While Democrats were being thrashed across the nation on Tuesday, California offered a glimmer of hope for progressives. Jerry Brown beat Meg Whitman, and Barbara Boxer easily won re-election. And if Kamala Harris holds onto her slim lead in the Attorney General’s race, Democrats will have swept every statewide office (including progressive heroes Dave Jones and Debra Bowen) – proving once again that, even in the most depressing election years, California is still a deep-blue state. But the passage of the low-profile Proposition 26 – which requires a two-thirds vote for all fee increases in the state legislature and at the local level – will make it virtually impossible for Democrats to seriously address the budget crisis, or combat global warming. It was heartening to see voters defeat Prop 23 and pass Prop 25, but the passage of Prop 26 renders these victories practically meaningless.

California voters showed in this election that they are more progressive than the rest of the country – and that in the Golden State, it is possible for activists to get their message out effectively. Environmentalists worked hard to defeat Prop 23, which would have repealed the state’s landmark global warming law. And after having written for years about our state budget’s absurd “two-thirds” rule, I would be lying if I said I was not ecstatic to see Prop 25 pass by a nine-point margin – bringing majority rule to California.

But with Prop 26, it’s one step forward – two steps back. Much of the implementation behind AB 32 (the global warming law that is now safe, thanks to the defeat of Prop 23) relies on charging fees for polluters. Due to Prop 26, these fees will now require a two-thirds vote by the electorate for local fees – or a two-thirds vote of the state legislature. So while AB 32 may be safe, Texas oil companies indirectly killed it with Prop 26.
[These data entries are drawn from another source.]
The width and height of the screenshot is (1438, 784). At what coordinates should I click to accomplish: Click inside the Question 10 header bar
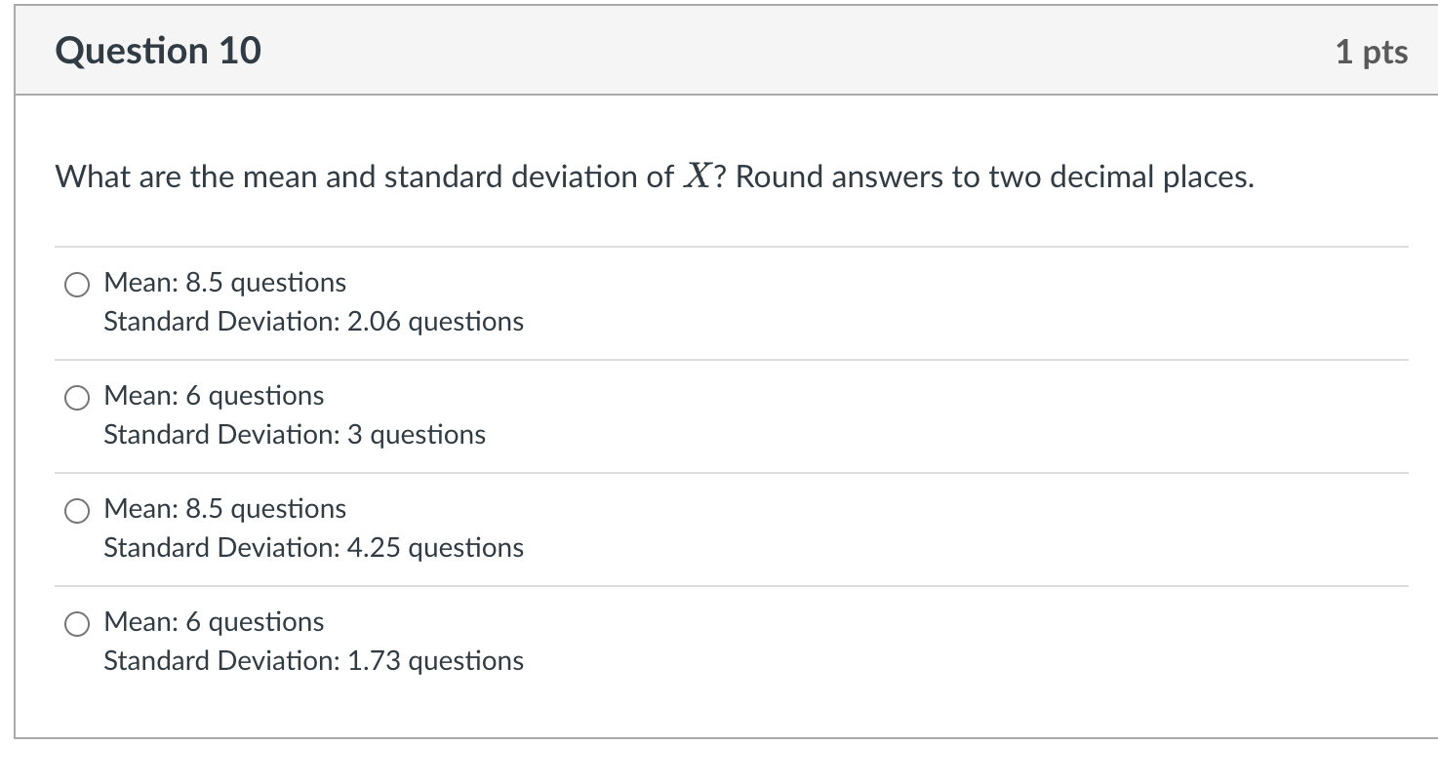pos(683,51)
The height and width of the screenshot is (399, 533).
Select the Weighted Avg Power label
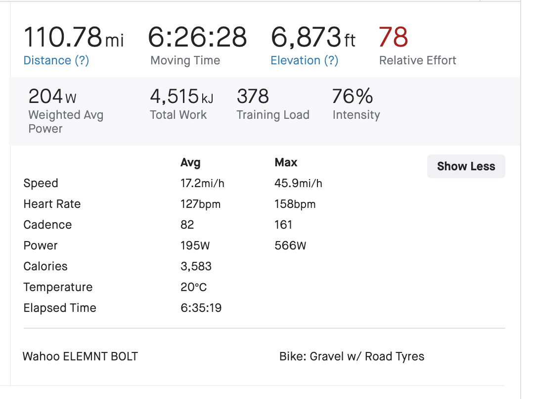click(66, 122)
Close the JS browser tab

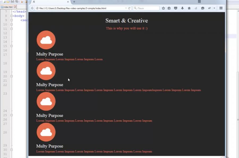68,2
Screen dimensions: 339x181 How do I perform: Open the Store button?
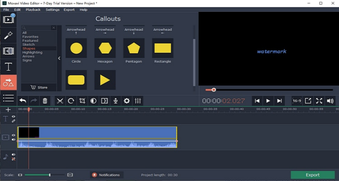tap(39, 88)
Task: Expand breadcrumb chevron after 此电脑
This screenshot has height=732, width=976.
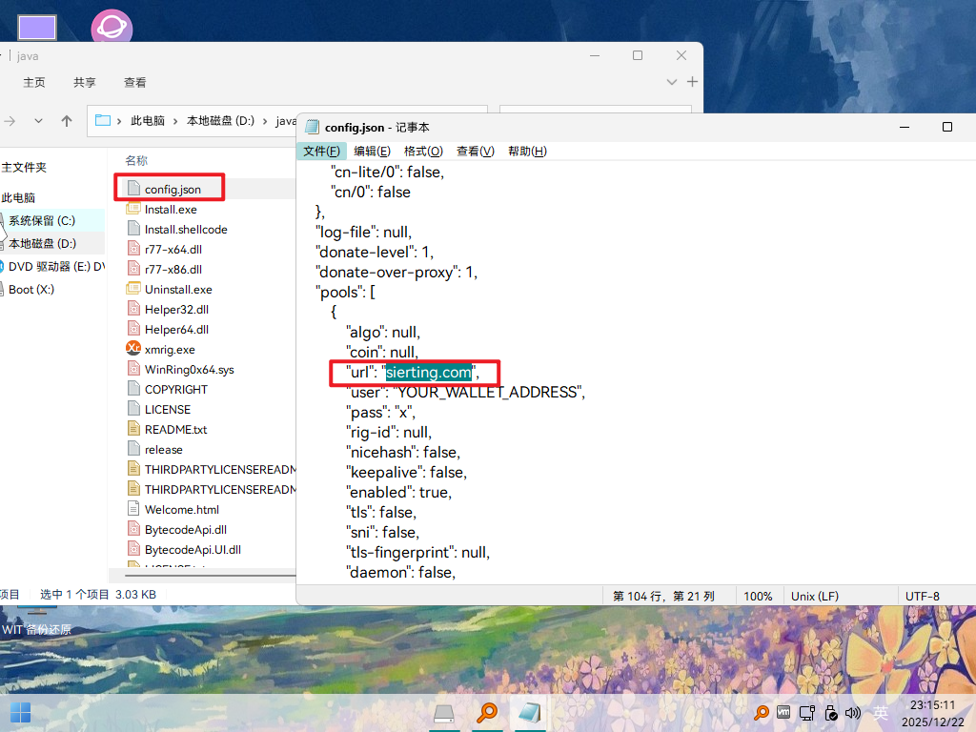Action: 176,121
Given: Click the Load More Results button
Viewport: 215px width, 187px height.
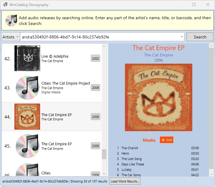Looking at the screenshot, I should click(125, 181).
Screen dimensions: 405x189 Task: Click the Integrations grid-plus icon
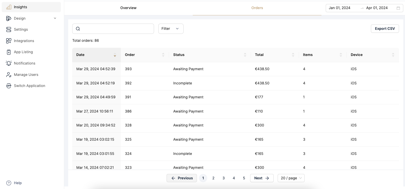[9, 41]
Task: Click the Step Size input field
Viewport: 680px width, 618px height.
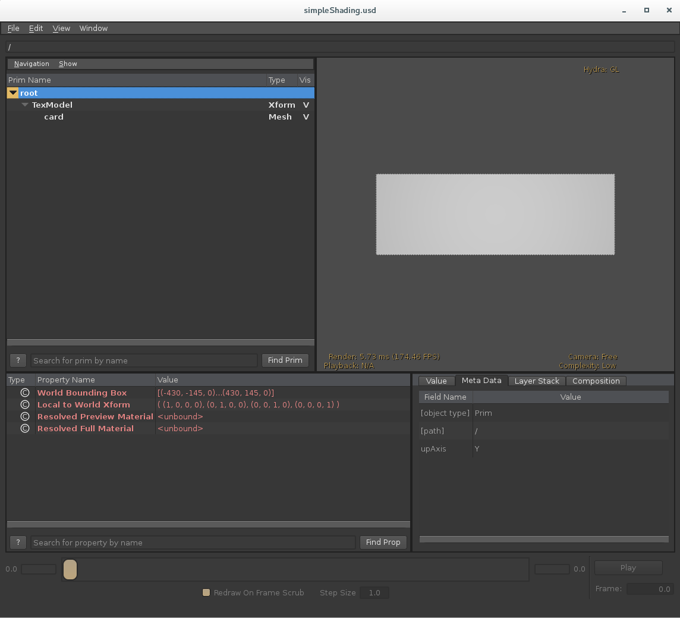Action: click(374, 592)
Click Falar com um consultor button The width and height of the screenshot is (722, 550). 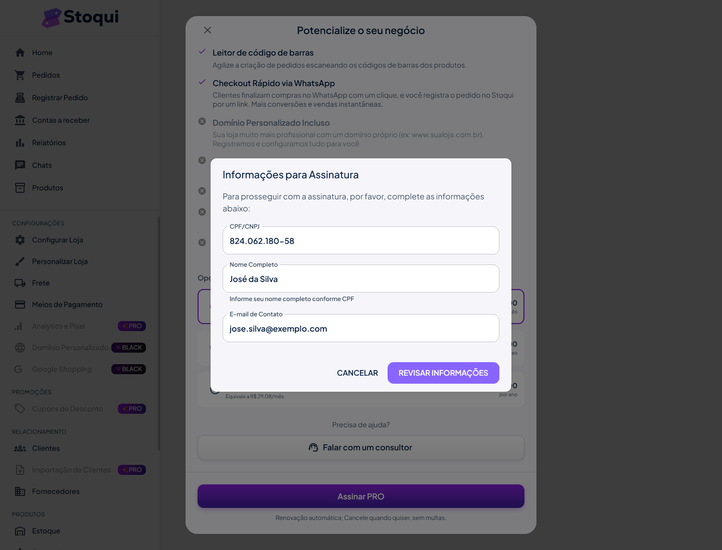(x=361, y=448)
The same goes with Prop 25, and the state budget. California has a revenue problem, but the “two-thirds” rule gave us an Alabama budget for a deep-blue state each and every year. Many advocates were upset that Prop 25 only lowered the threshold for the budget and not taxes, but I enthusiastically accepted the compromise because it would (a) still stop Republicans from holding the budget hostage after taxes are off the table, and (b) the legislature could still pass reasonable fee increases in the budget by a majority vote.

But with Prop 26 having passed, the latter is no longer true. We can now pass a budget by a majority vote, but it will include horrific spending cuts in social programs – which the Democrats will get blamed for. In many ways, we are still back to where we were.

Environmentalists fighting Prop 23 were slow to realize that Prop 26 posed an equal threat to AB 32 – and in the final two weeks, mobilized to campaign against it. But it was too little, too late. And while unions who ran the “No on 26” campaign worked in concert with “Yes on 25,” we didn’t see the same level of grassroots organizing against Prop 26 – and it showed with results. Prop 25 passed in swing areas like San Joaquin County, but those same voters also approved Prop 26 – which passed statewide 53-47.

In fact, I was quite critical of the “Yes on 25” campaign’s messaging – even if I wanted the measure to pass. By attacking the state legislature and stressing the need to pass an “on-time budget” (Prop 25 penalizes legislators by cutting their pay when the budget is late), they indirectly helped pass Prop 26. If you get voters to pass Prop 25 because they hate and don’t trust politicians, the same voters are going to make it more difficult to raise fees.